I’m willing to bet you know someone who’s fallen victim to credit card fraud – if you haven’t done so yourself.
In the first six months of this year alone, there were a record-breaking 89,000 cases of
fraud in the UK, with payment card fraud totalling
$21.84 billion globally.
Hackers are becoming more sophisticated. They can now get stolen card data in bulk on the dark web, and then test it to see which can be used to commit fraud. The origin of fraudulent payments can normally be traced back to a data breach of an organisation.
Equifax as an example. The US-based consumer credit reporting agency suffered a hack that compromised 143 million people’s data. Equifax then directed customers to
a spoofed customer support page, demonstrating just how easy it is to mimic a website.
With all these threats, it’s tempting to batten down the hatches and ramp up your risk settings. But this comes at the high cost of damaging your conversions. Today it is more important than ever to find the balance between blocking fraud and keeping customer
friction to a minimum. And data holds the key.

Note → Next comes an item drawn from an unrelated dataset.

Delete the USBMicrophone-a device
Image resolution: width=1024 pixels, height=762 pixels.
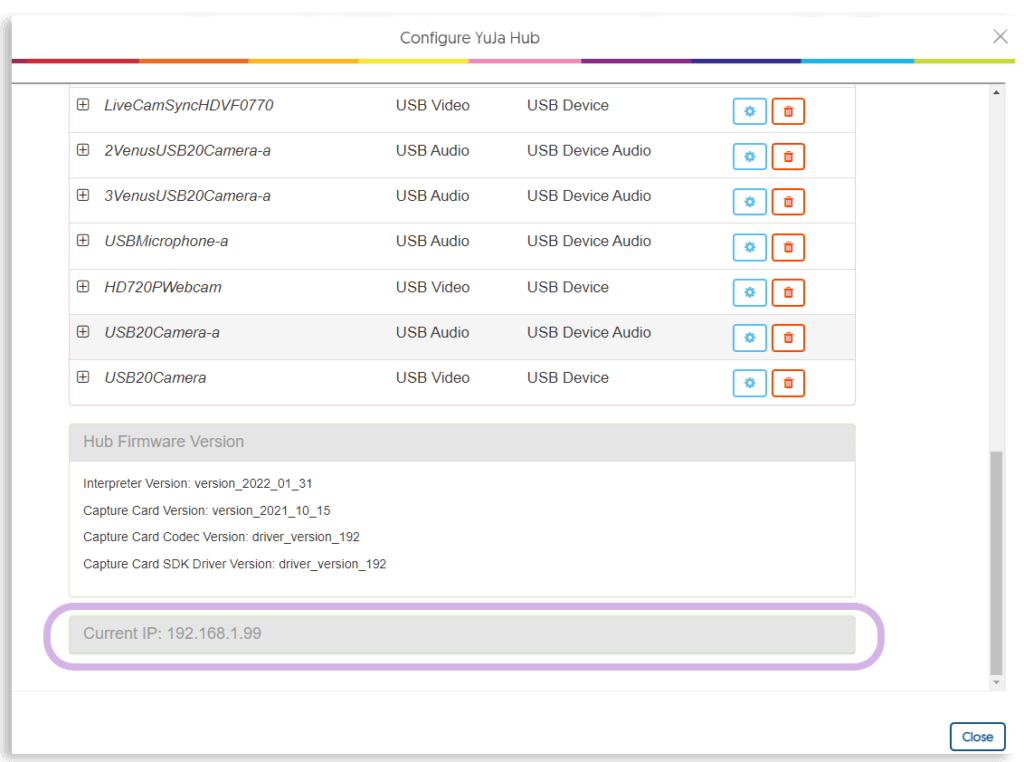tap(787, 247)
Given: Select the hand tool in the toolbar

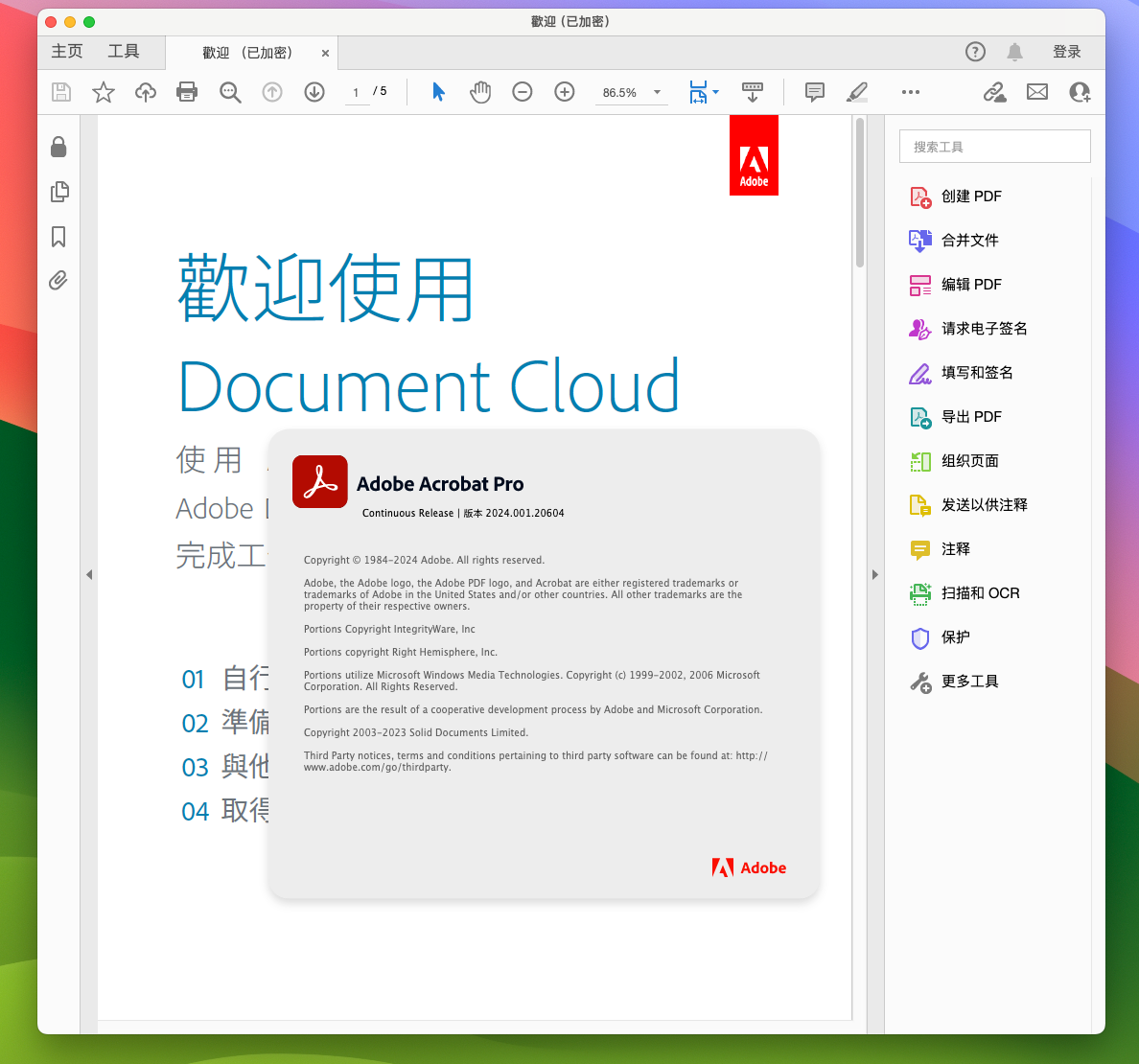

Businesses have a wealth of data at their fingertips to identify and block fraud. You just need the right tools to help you spot patterns and stop fraudsters in their tracks. Here are a few examples:
Behavioural analytics to stop card testing
Fraudsters are getting good at using data to test and validate stolen cards. But two can play that game. Data can help you spot suspicious behaviour on the payment page, like completing the entire process in a few seconds. You can then use this to trigger
additional risk filters like 3D Secure, which we’ll come to in a minute.
Connecting data points to track fraudsters
With data science and machine learning, you can start predicting fraudulent behaviour before it happens. To do so, you must stop seeing transactions as stand-alone entities. There’s a lot of valuable data that can be clustered with a transaction to get a
holistic view of the shopper, including email addresses, login credentials and card details.
The more data is collected, analysed and linked, the better. For example: It’s common for fraudsters to target businesses across verticals, testing a card at a music-streaming site in the US and then using it to buy an flight from Germany to Japan. This
is why it’s important to work with partners that have visibility across the whole payments value chain (e.g. combining the role of PSP and acquirer with a global presence). The more data the more robust the fraud defense.
Find the right balance with 3D Secure
3D Secure has a bad reputation, usually known as the ‘conversion killer’. But with PSD2, comes the need for strong customer authentication and 3D Secure will soon be mandatory for many transactions. The trick is to use 3D Secure dynamically, using a rules-based
approach. For example, you can use risk-based authentication (like behavioural analytics and device fingerprinting) to determine which transactions should go through 3D Secure. You can also use performance-based factors related to geography, since some markets
3D Secure actually has a positive impact on conversion.
To make things even easier, 3D Secure 2.0 will soon be out. This comes with a number of improvements, like letting you host the authentication on your own site, which eliminates the dreaded redirect.
There are many ways you can combat fraud. And, crucially, tools now exist that automate the process, so you don’t have to spend hour’s manually reviewing transactions. It’s important to work with the right technology partners, capable of accessing and processing
data in real time. With this you can reduce your fraud, while rewarding loyal customers with seamless payments.